BEGIN

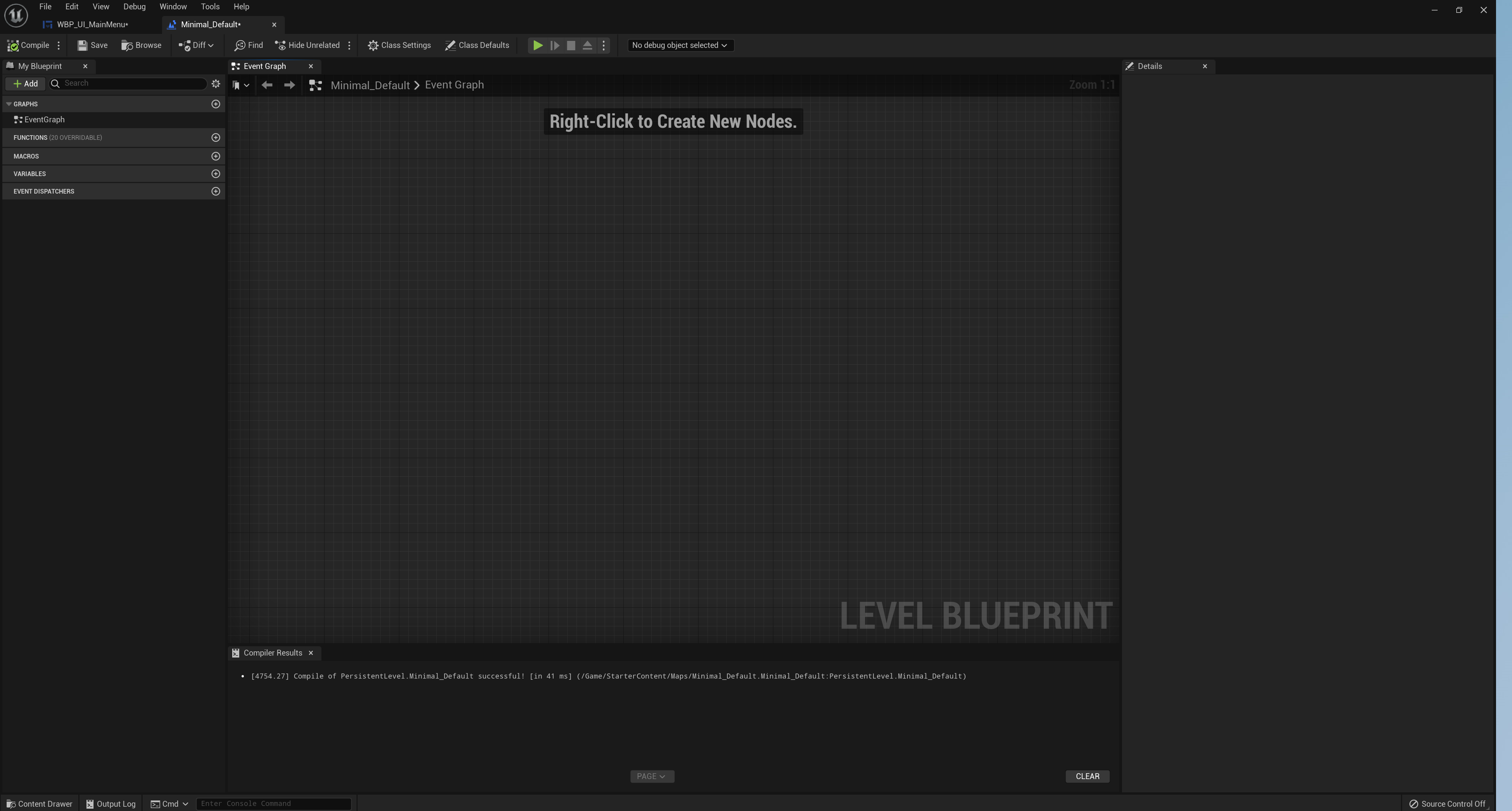1512x811 pixels.
Task: Open the debug object selector dropdown
Action: (680, 45)

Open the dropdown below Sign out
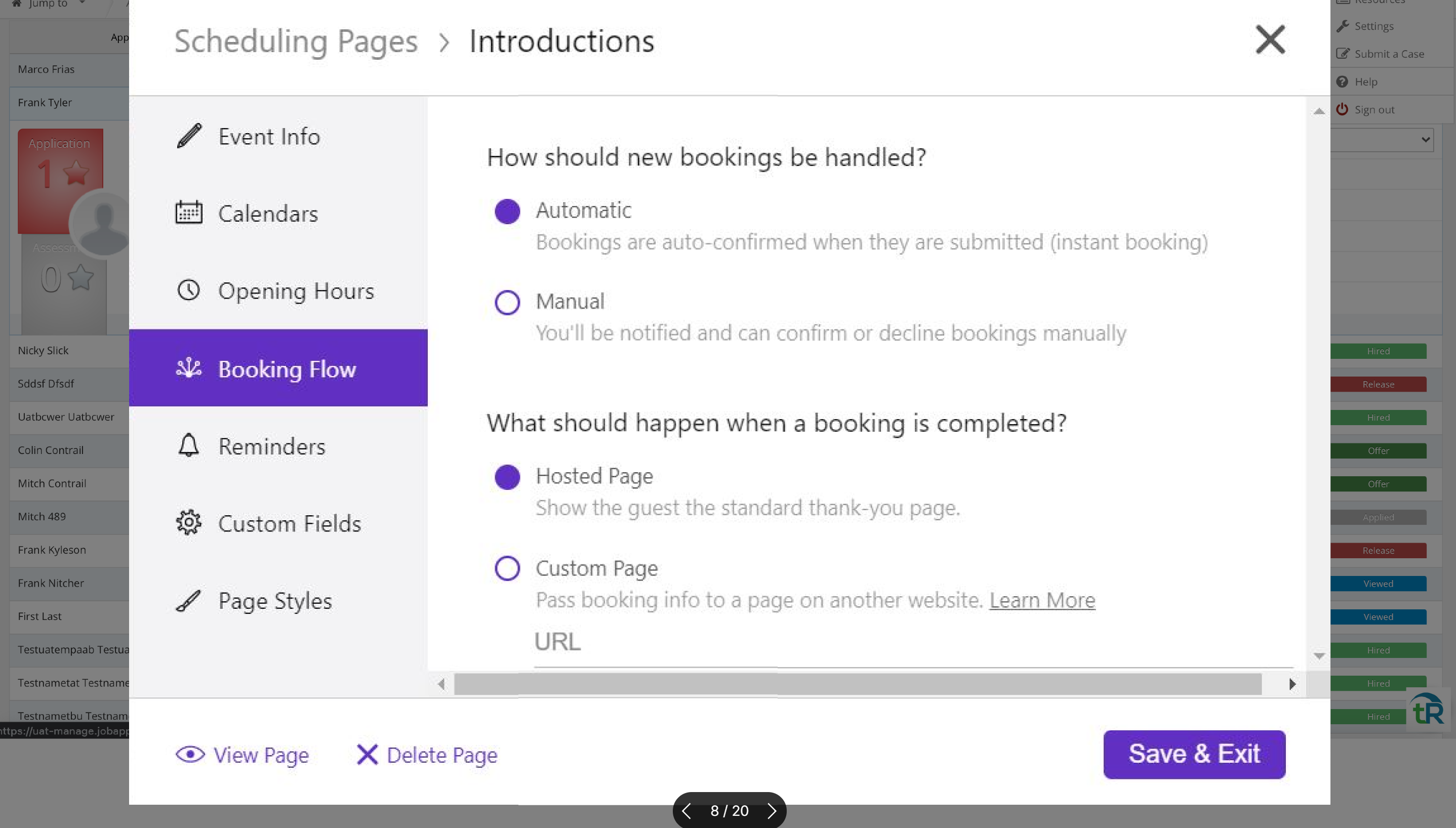coord(1381,139)
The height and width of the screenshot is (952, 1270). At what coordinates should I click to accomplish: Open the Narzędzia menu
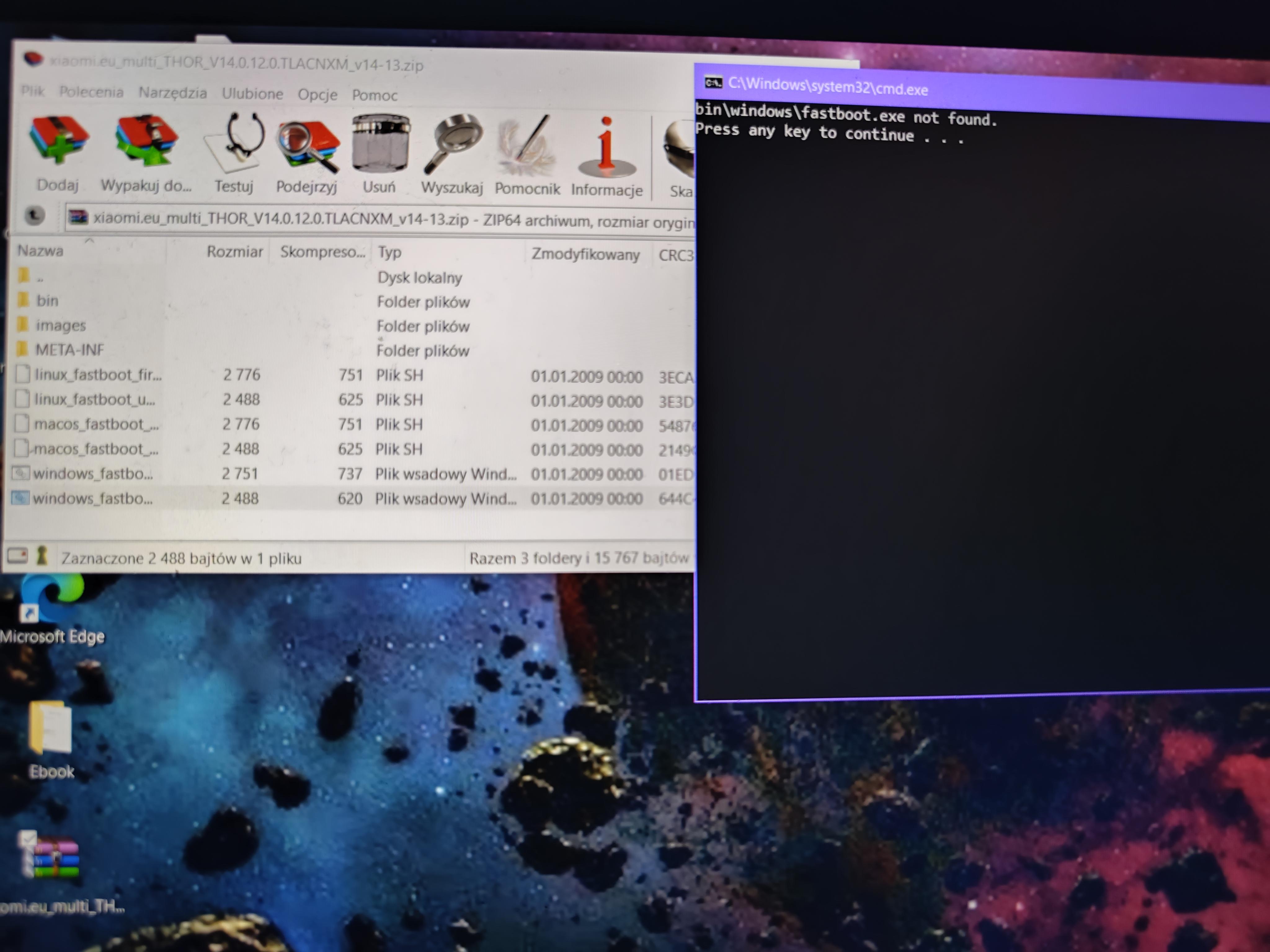tap(172, 92)
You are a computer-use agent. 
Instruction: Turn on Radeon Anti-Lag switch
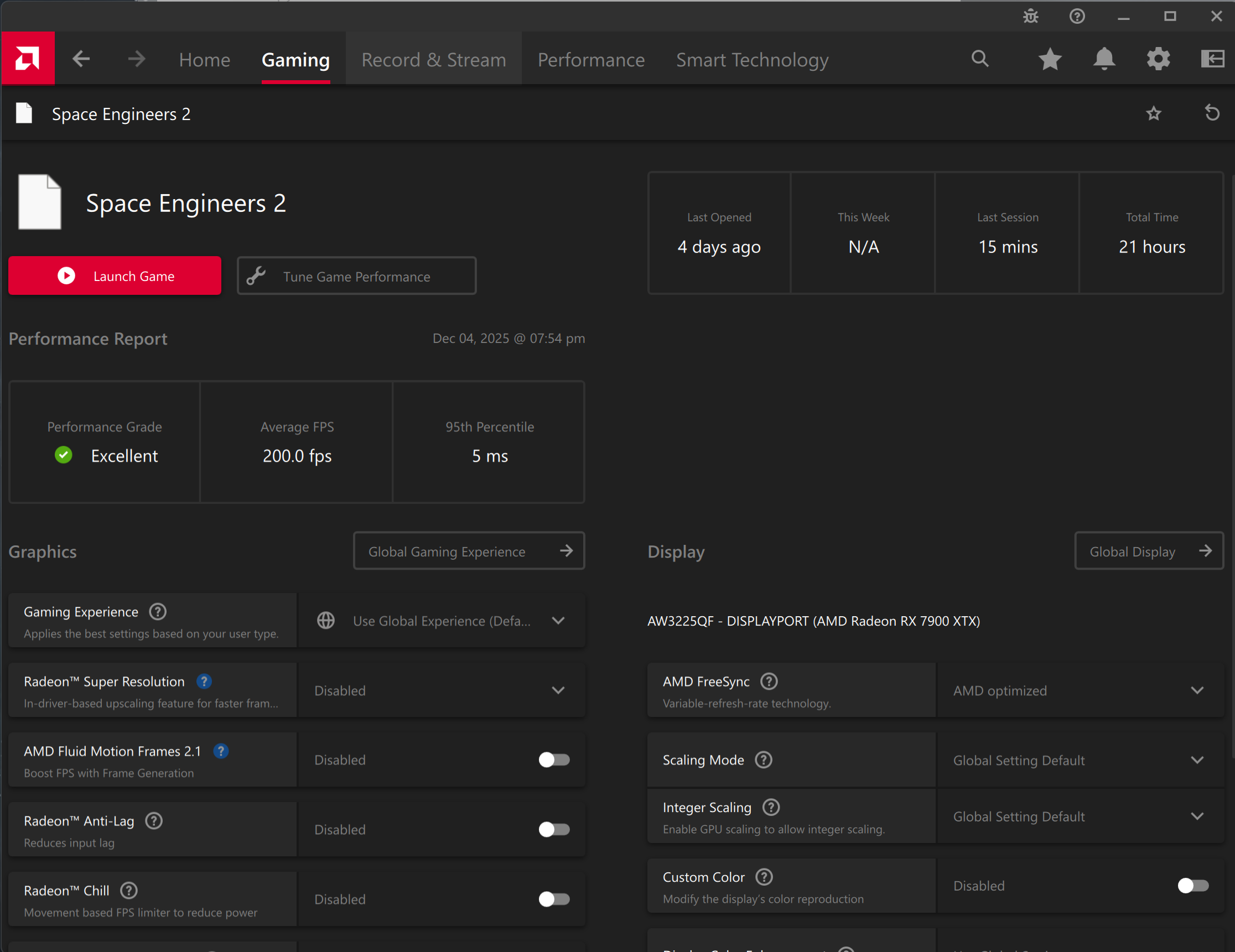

END

What you need to do:
Only the lines from the one containing "You are a computer-use agent." through the end of the listing should be output, word for word and inclusive; keep pictures out.

The answer:
You are a computer-use agent. 
Instruction: Turn on Radeon Anti-Lag switch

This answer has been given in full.